- Conference: Atlantic Hockey
- Home ice: Cadet Ice Arena

Rankings
- USCHO.com: NR
- USA Today: NR

Record
- Overall: 3–10–1
- Conference: 3–10–1–2–1–0
- Home: 2–2–0
- Road: 1–7–1
- Neutral: 0–1–0

Coaches and captains
- Head coach: Frank Serratore
- Assistant coaches: Andy Berg Joe Doyle
- Captain(s): Jake Levin Zack Mirageas
- Alternate captain(s): Shawn Knowlton Alex Mehnert

= 2020–21 Air Force Falcons men's ice hockey season =

The 2020–21 Air Force Falcons men's ice hockey season was the 53rd season of play for the program and the 15th season in the Atlantic Hockey conference. The Falcons represented the United States Air Force Academy and were coached by Frank Serratore, in his 24th season.
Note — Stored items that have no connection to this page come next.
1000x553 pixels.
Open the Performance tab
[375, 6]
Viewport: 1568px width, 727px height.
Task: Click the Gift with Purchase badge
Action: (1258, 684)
The start of the college hockey season was delayed due to the ongoing coronavirus pandemic. As a result, Air Force's first scheduled game was in late-November as opposed to early-October, which was the norm.

==Season==
As a result of the ongoing COVID-19 pandemic the entire college ice hockey season was delayed. Because the NCAA had previously announced that all winter sports athletes would retain whatever eligibility they possessed through at least the following year, none of Air Force's players would lose a season of play. However, the NCAA also approved a change in its transfer regulations that would allow players to transfer and play immediately rather than having to sit out a season, as the rules previously required.

Air Force was consistently ranked as one of the worst teams for most of the season. The Falcon's went winless in their first 10 matches and their offense was particularly weak, averaging less than 2 goals per game in those matches. Near the end of the season Air Force's offense finally was able to cobble together a collection of goals that gave the team a three-game winning streak. They entered the Atlantic Hockey Tournament hoping to continue their run, unfortunately, Bentley ended the Falcons' year with a 3–7 loss.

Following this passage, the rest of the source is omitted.